# Standardized Incidence Ratios

To calculate age-adjusted standardized rates, as above, one must first have the age-specific rates of disease for each of the populations to be compared. One then uses a standard age distribution to compute a hypothetical summary rate that indicates what the overall rate of disease would be for each population, if they had had the same age distribution as the standard. In other words, one uses each population's real age-specific rates and applies these to a single standard age distribution. In some situations, however, the age distribution of the populations being compared is know, but it is difficult, if not impossible, to obtain reliable estimates of age-specific rates, particularly if one is interested in smaller populations in which age-specific rates would be subject to random error because of relatively small numbers of observations. Consider the problem of a cluster of cancer cases that come to our attention in a specific community. The obvious question is whether the occurrence of cancer in this community is higher than that of other communities in the same state. However, the number of cases of a particular type of cancer occurring in even a relatively large community is typically small enough to produce very unstable rates due to random error. On the other hand, age-specific rates for the entire state would be much more stable, because of the larger sample size. In this situation one can approach the problem by using the age-specific rates observed for the entire state population as an estimate of the expected rates for the component communities. One can then apply these rates to the age distribution of each community to compute the expected number of specific cancer cases for a given community and then compare the expected number of cases to the observed cases. This approach is typically used by state cancer registries. Since the frequencies of different cancers oftern differ by gender, separate computations are performed for men and women.
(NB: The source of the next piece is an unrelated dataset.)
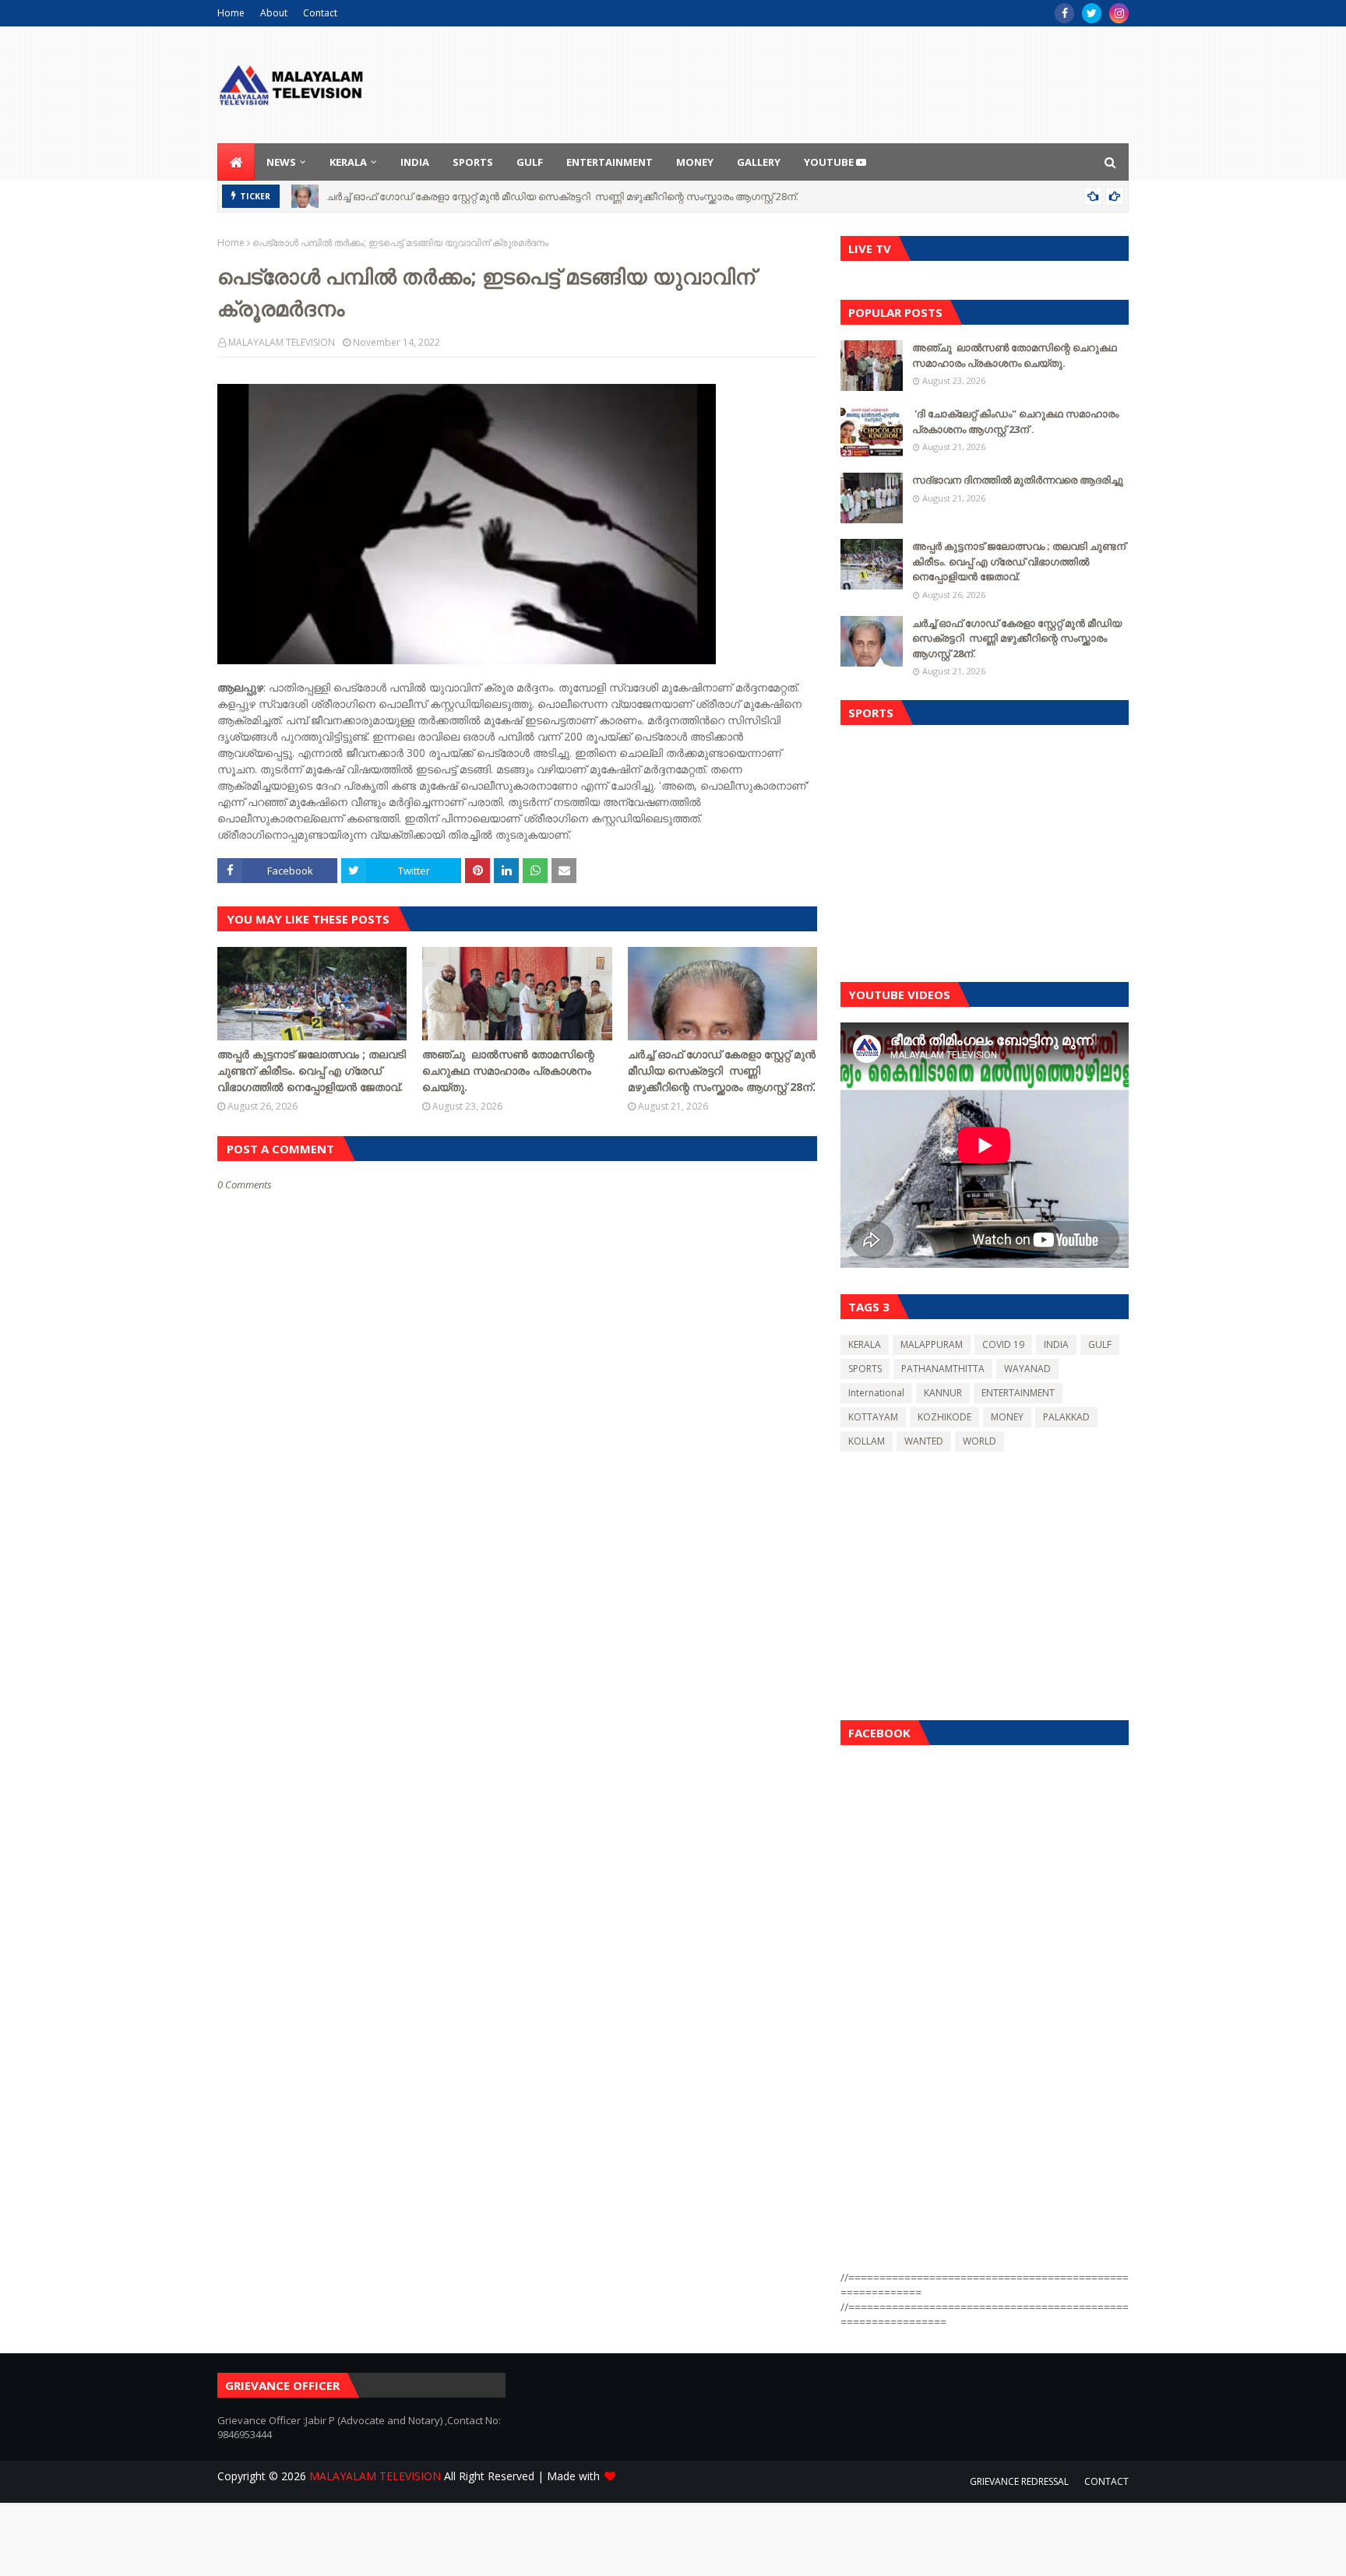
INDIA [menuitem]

Consider the following example adapted from the Massachusetts Department of Public Health:

Age Group

A) Overall Age-specific State Rate

B) Town's Population Size

C) Expected Cases (A x B)

Observed # of Cases

0-19

0.0001

74,857

7.47

11

20-44

0.0002

134,957

26.99

25

45-64

0.0005

54,463

27.23

30

65-74

0.0015

25,136

37.70

40

75-84

0.0018

17,012

30.62

30

85+

0.0010

6,337

6.34

8

Totals

136.35

144

SIR = (Observed Cases/Expected Cases) x 100 = (144/136.35 4) x 100 =106

Consequently, these results suggest that, after adjusting for age differences, the incidence of this particular type of cancer in this town was 6% higher than expected based on average age-specific rates for the state. The Massachusetts Department of Public Health provide the following comments regarding the limitations of thise type of data:

"... apparent increases or decreases in cancer incidence over time may reflect changes in diagnostic methods or case reporting rather than true changes in cancer incidence. Three other limitations must be considered when interpreting cancer incidence data for Massachusetts cities and towns: under-reporting in areas close to neighboring states, under-reporting of cancers that may not be diagnosed in hospitals, and cases being assigned to incorrect cities/towns."
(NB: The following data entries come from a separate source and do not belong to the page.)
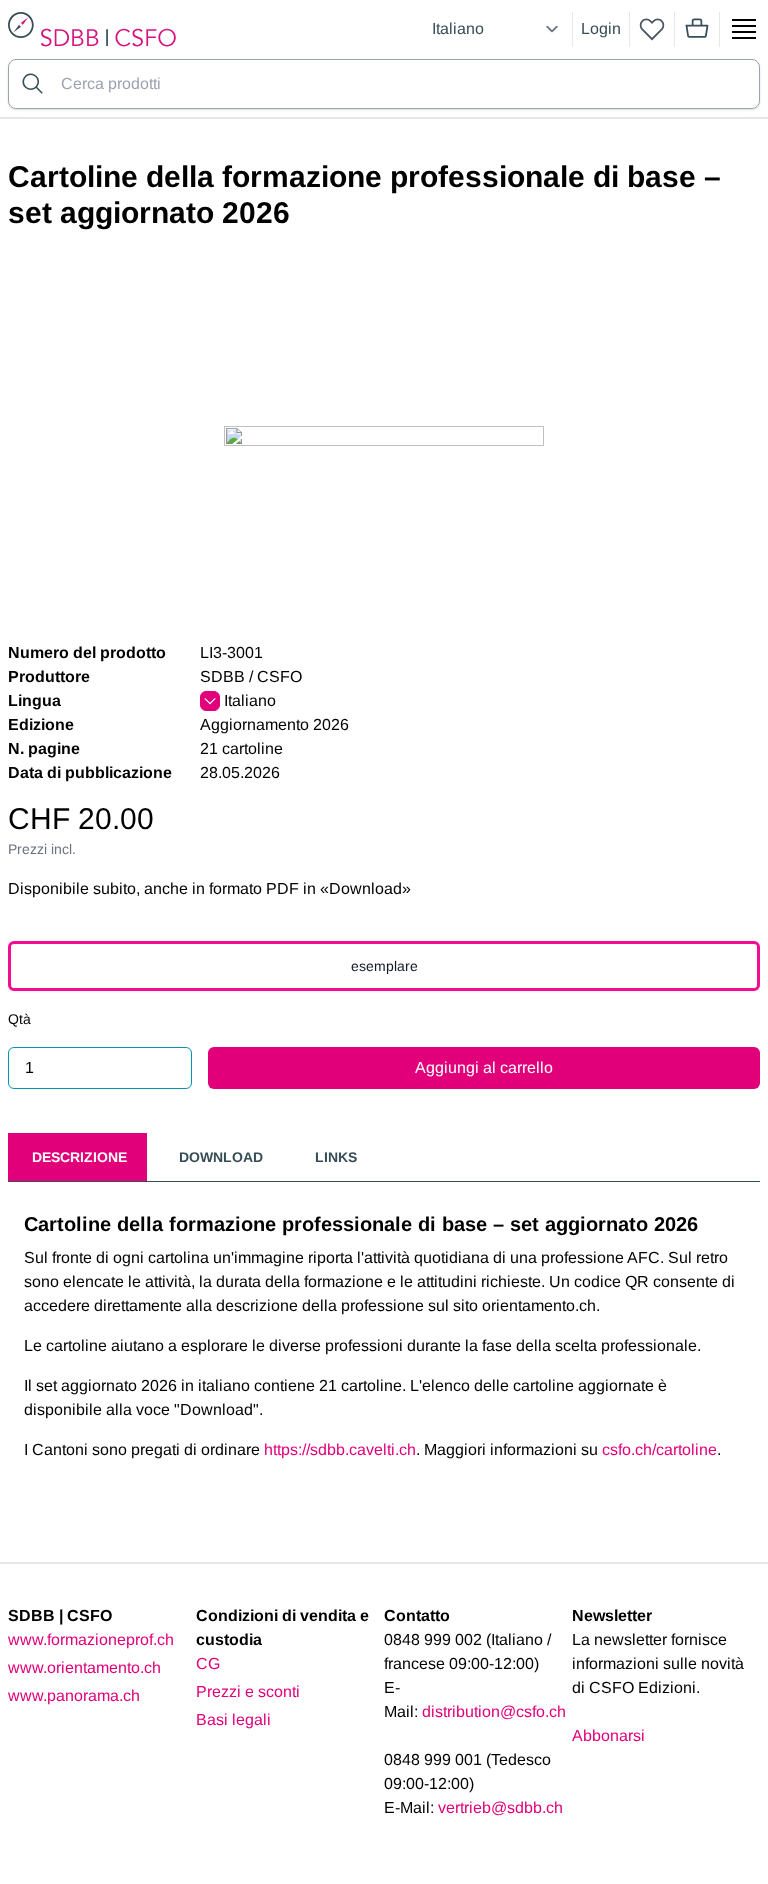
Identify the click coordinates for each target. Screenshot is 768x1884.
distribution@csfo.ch (494, 1711)
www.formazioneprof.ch (91, 1639)
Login (601, 28)
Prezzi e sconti (248, 1691)
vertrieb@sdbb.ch (500, 1807)
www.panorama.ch (74, 1695)
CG (208, 1663)
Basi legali (233, 1719)
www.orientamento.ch (84, 1667)
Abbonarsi (608, 1735)
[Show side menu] (744, 29)
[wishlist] (652, 29)
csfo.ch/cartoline (659, 1449)
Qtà (19, 1019)
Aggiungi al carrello (484, 1067)
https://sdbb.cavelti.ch (340, 1449)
Another important consideration is the precision of these estimates. This is best evaluated by computing a 95% confidence interval for the SIR. The Epi_Tools.XLS spreadsheet has a worksheet that will help you compute the confidence interval. For this example, the 95% confidence interval is:

95% confidence interval = 88 to123

What is the null value for a standardized incidence ratio (SIR)?

## Cancer Registries

One of the important applications of standardized incidence ratios is to monitor the frequency of cancer and other diseases. SIRs are partcularly useful because the number of any particular type of cancer cases is likely to be small in an individual town, particularly if the community is small. In this situation standardized rates are less useful since the age-specific rates for a particular cancer would be subject to a huge amount of random error due to the small number of cases. SIRs get around this problem hy using the more stable rates for the entire state in order to compute the expected number of cases of a given cancer for a community, given the community's age distribution.

In the video below Professor Richard Clapp, the first director of the Massachusetts Cancer Registry discusses the need for registries of this type.

The link below will take you to the website for the Massachusetts Cancer Registry, where you can explore the SIRs and confidence intervals for specific types of cancers throughout Massachusetts.

http://www.mass.gov/eohhs/gov/departments/dph/programs/health-stats/cancer-registry/

## Standardized Mortality Ratios

When the outcome of interest is a mortality rate, a standardized incidence ratio is referred to as a standardized mortality rate.